General McClellan confesses that if Hooker had not been wounded, then _the road_, by which the retreat of the rebels might have been cut off, would have been taken. Such a declaration is the most emphatic recognition of Hooker's superior military capacity. Seldom, however, has the loss of a general commanding only _en second_, or a wing, as did Hooker, decided the fortunes of the day. Why did not McClellan take _the road_ himself, after Hooker was obliged to leave the field? When Desaix, Bessieres, and Lannes fell, Napoleon nevertheless won the respective battles.

_Sept. 25._--The military position of the rebels in Winchester seems to me one of the best they ever held in this war. Winchester is the centre of which Washington, Harper's Ferry, Williamsport, nay, even Wheeling, seem to be the circumference. Our army under McClellan is almost beyond the circle, crosses not the Potomac, and is now only to watch the enemy. So much for the great McClellan's victory. Truly, the enemy may be taken in the rear, its communications with Richmond, &c., cut off and destroyed; but _we are safe_ on the Potomac, and this is sufficient. McClellan is _the man of large conceptions and rapid execution_. The best generals are _hors de combat_; as to Halleck, O, it is not to think, not to speak. Well, I may be mistaken, but I clearly see all this on the map of Virginia.

_Sept. 25._--The West Point spirit persecutes Sigel with the utmost rage. The West Point spirit seemingly wishes to have Sigel dishonored, defeated, even if the country be thereby destroyed. The Hallecks, &c., keep him in a subordinate position; _three days ago_ his corps was a little over seven thousand, almost no cavalry, and most of the artillery without horses, and he in front.

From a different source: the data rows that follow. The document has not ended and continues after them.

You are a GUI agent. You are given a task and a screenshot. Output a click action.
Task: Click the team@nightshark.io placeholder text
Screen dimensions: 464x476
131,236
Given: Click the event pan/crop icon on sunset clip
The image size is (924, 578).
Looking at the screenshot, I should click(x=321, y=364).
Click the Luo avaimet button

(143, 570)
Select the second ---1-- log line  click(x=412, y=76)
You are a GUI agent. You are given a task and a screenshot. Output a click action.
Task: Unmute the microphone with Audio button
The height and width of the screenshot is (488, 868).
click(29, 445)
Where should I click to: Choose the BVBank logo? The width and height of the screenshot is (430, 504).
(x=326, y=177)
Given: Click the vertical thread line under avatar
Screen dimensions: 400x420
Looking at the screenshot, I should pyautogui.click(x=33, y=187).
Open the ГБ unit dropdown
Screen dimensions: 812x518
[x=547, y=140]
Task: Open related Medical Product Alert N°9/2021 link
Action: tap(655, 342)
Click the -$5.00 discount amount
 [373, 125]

The more I scrutinize the President's thus called emancipation proclamation, the more cunning and less good will and sincerity I find therein. I hope I am mistaken. But the proclamation is only an act of the military power,--is evoked by military necessity,--and not a civil, social, humane act of justice and equity.

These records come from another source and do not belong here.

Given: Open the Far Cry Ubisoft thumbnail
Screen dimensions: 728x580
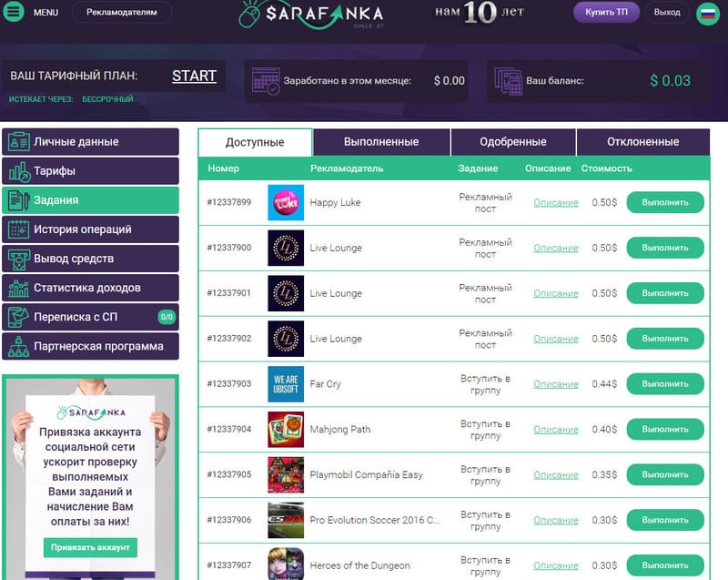Looking at the screenshot, I should (286, 384).
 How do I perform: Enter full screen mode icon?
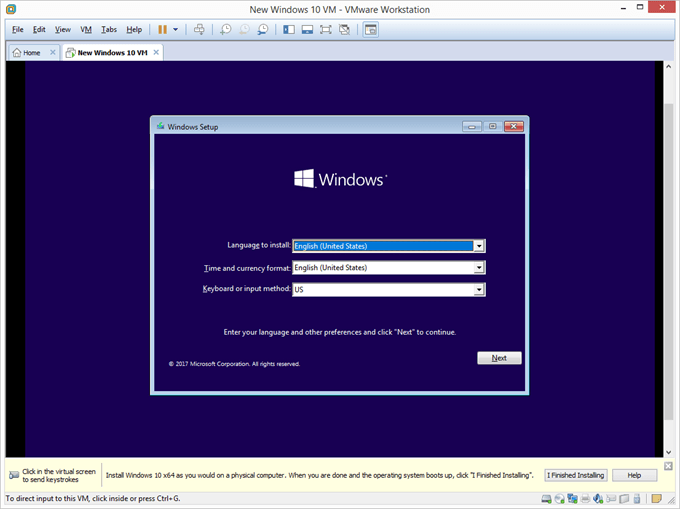coord(326,30)
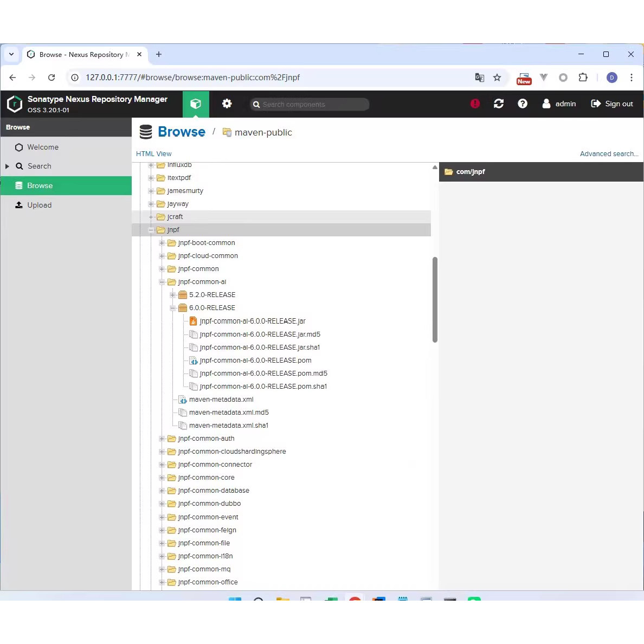Click the red health alert icon
Viewport: 644px width, 644px height.
point(475,104)
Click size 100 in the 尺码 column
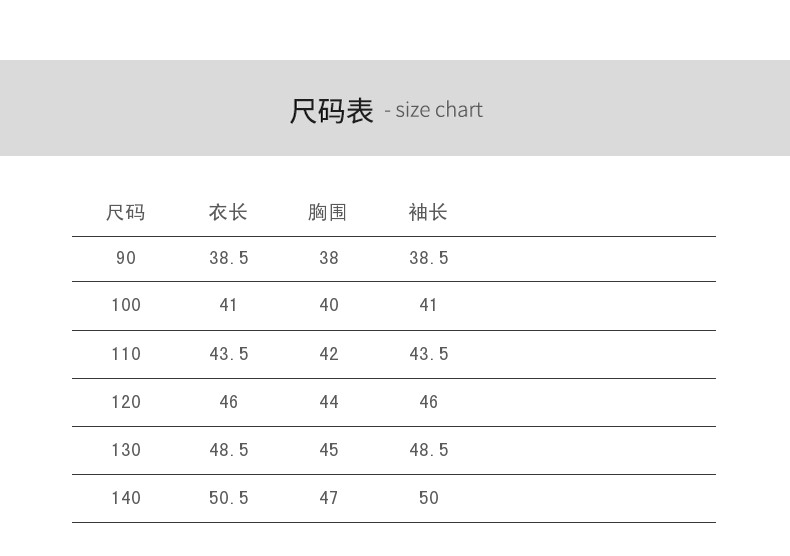790x556 pixels. [126, 305]

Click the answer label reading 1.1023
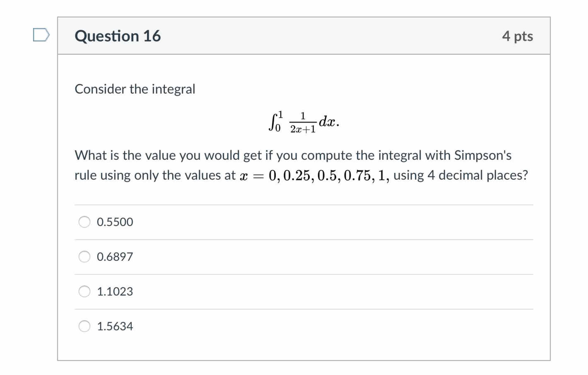pos(115,291)

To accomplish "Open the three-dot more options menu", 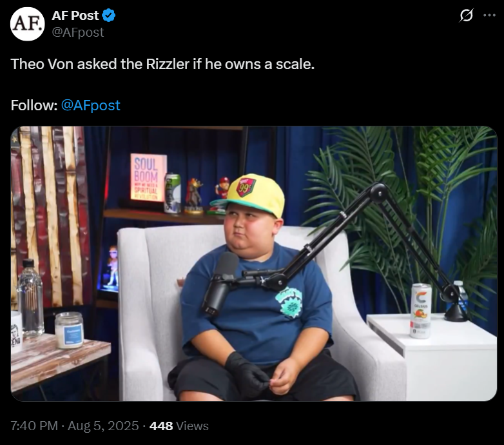I will (489, 15).
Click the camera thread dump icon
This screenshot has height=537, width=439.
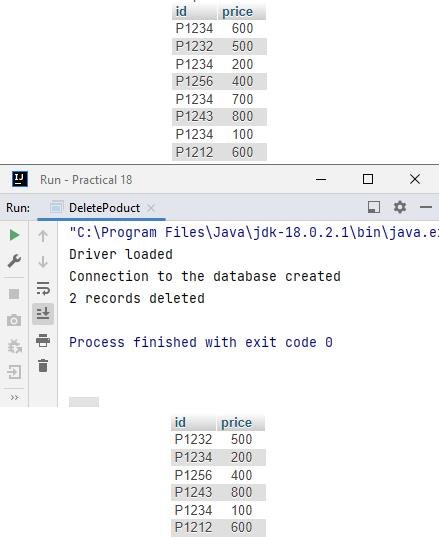pyautogui.click(x=14, y=320)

The only good to be derived from this proclamation is, that for the first time the word _freedom_, and a general comprehension of "emancipation," appear in an official act under the sanction of the formula, and are inaugurated into the official, the constitutional life of the nation. In itself it is therefore a great event for a people so strictly attached to legality and to formulas.

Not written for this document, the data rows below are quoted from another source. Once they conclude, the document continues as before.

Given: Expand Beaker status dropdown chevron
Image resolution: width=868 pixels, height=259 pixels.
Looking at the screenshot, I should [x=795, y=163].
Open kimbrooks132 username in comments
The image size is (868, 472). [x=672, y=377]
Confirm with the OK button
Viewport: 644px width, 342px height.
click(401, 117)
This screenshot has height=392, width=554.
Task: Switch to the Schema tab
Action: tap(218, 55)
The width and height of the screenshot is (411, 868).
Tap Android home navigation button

I do not recollect to have read in the history of any great, or even of a small captain,--above all of such a one when between thirty-four and thirty-six years old,--that he followed the army under his command in a travelling carriage and six, when the field of operations extended from fifty to seventy miles. Three cheers for McClellan, for his carriage and six!

HOW THE GREAT CAPTAIN WAS TO CATCH THE WHOLE REBEL ARMY IN MANASSAS, IN FEBRUARY AND MARCH, A. D. 1862.

It was to have been done by a brilliant and unsurpassable stroke of combined strategy, tactics, manoeuvres, marches, and swimmings; also on land and water. (O, hear! O, hear!)

As every body knows, the rebels were encamped in the so _fearful_ strongholds of Centreville and Manassas, all the time fooling the commander-in-chief of the federal army in relation to their _immense_ numbers. To attack the rebels in front, or to surround them by the Occoquan and Brentsville, would have been a too--simple operation; by a special, an immense, space-embracing anaconda strategy, the rebel army was to be cut off from the whole of rebeldom, and forced to surrender _en masse_ to the inventor of (the not yet patented, I hope) bloodless victories. To accomplish such an immense result, a fleet of transports was already ordered to be gathered at Annapolis. On them in ten or fifteen days (O, hear!) an army of fifty to sixty thousand, most completely equipped, was to be embarked, plus forty thousand in Washington, all this to sail under the personal command of the general-in-chief, and sail towards Richmond. Richmond taken, the rebel army at Manassas would have been cut off, and obliged to surrender on any terms.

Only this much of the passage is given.